Jesse Ponnock

AI
h-index1
3papers
1citation
Novelty40%
AI Score37

3 Papers

LGDec 13, 2025
The Data Efficiency Frontier of Financial Foundation Models: Scaling Laws from Continued Pretraining

Jesse Ponnock

Domain-adaptive pretraining (DAPT) offers a practical path to specializing large language models for high-value domains without full retraining. We conduct an early-stage scaling-law analysis of continued pretraining on U.S. SEC filings, training 1B and 3B-parameter Llama-3.2 models on a 400M-token financial corpus with validation checkpoints at 50M, 100M, 200M, and 400M tokens. Results show consistent improvements in SEC-domain validation loss for both models, with the largest gains occurring within the first 200M tokens and diminishing returns thereafter. Power-law fits reveal shallow exponents, indicating that financial language is highly regular and efficiently learnable under continued pretraining. General-domain validation loss remains effectively unchanged across all token budgets, suggesting minimal drift and no signs of catastrophic forgetting. A data-efficiency frontier further shows that both models move toward improved specialization with negligible mixed-domain degradation.
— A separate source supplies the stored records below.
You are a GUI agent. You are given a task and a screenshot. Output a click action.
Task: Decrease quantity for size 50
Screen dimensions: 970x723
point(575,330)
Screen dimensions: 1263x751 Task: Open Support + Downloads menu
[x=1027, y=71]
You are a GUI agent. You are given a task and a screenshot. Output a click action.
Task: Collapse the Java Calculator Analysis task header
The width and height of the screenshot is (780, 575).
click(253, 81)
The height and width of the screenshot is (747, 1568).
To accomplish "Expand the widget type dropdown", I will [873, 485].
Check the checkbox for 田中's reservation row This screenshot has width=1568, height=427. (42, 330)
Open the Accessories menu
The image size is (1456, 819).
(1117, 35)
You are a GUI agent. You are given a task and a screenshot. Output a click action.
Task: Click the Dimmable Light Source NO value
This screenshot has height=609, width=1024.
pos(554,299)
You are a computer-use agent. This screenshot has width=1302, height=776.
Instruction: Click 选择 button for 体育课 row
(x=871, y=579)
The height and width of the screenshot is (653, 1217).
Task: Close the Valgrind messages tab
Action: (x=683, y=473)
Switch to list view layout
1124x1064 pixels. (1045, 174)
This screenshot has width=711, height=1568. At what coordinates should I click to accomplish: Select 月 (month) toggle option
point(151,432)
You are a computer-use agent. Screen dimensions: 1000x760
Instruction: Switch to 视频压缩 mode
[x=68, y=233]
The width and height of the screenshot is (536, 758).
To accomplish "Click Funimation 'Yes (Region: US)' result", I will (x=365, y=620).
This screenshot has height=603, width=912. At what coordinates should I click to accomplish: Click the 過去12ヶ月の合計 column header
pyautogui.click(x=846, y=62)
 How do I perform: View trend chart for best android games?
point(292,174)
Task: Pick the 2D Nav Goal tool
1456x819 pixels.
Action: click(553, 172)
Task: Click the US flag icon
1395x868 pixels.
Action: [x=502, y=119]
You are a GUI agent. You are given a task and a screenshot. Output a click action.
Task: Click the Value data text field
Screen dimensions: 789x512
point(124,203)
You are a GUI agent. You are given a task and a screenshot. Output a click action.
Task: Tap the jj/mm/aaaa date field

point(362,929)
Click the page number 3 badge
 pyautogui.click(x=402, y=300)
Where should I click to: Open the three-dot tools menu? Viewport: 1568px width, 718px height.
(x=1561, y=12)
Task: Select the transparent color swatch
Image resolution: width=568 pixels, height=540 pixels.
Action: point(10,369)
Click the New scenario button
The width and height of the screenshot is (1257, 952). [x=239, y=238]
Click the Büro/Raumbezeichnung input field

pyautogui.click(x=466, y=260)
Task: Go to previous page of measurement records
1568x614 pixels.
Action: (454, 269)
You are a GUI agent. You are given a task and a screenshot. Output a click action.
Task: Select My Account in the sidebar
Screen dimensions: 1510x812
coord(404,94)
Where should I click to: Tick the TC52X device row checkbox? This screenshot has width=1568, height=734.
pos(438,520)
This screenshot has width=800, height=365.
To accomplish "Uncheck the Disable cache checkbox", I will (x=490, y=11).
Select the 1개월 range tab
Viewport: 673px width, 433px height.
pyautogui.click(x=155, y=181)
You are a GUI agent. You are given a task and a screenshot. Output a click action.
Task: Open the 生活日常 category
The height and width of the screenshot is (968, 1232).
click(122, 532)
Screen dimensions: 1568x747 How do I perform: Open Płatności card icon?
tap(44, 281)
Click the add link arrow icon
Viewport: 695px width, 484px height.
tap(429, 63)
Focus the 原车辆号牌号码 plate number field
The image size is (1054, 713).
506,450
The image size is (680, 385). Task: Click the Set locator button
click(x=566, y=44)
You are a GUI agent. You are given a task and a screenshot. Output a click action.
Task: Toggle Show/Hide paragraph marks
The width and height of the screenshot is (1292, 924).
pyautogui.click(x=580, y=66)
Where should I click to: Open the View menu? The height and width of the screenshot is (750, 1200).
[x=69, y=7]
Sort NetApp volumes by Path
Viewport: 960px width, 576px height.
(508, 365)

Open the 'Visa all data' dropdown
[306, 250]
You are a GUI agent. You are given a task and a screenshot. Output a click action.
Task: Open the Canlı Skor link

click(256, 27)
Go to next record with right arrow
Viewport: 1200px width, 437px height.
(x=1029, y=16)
Together, these findings provide early empirical guidance for scaling financial foundation models, suggesting that meaningful domain adaptation can be achieved with comparatively modest token budgets and that larger model scales (7B-70B) remain tractable under projected data requirements.

IRAug 23, 2025
Real-Time RAG for the Identification of Supply Chain Vulnerabilities

Jesse Ponnock, Grace Kenneally, Michael Robert Briggs et al.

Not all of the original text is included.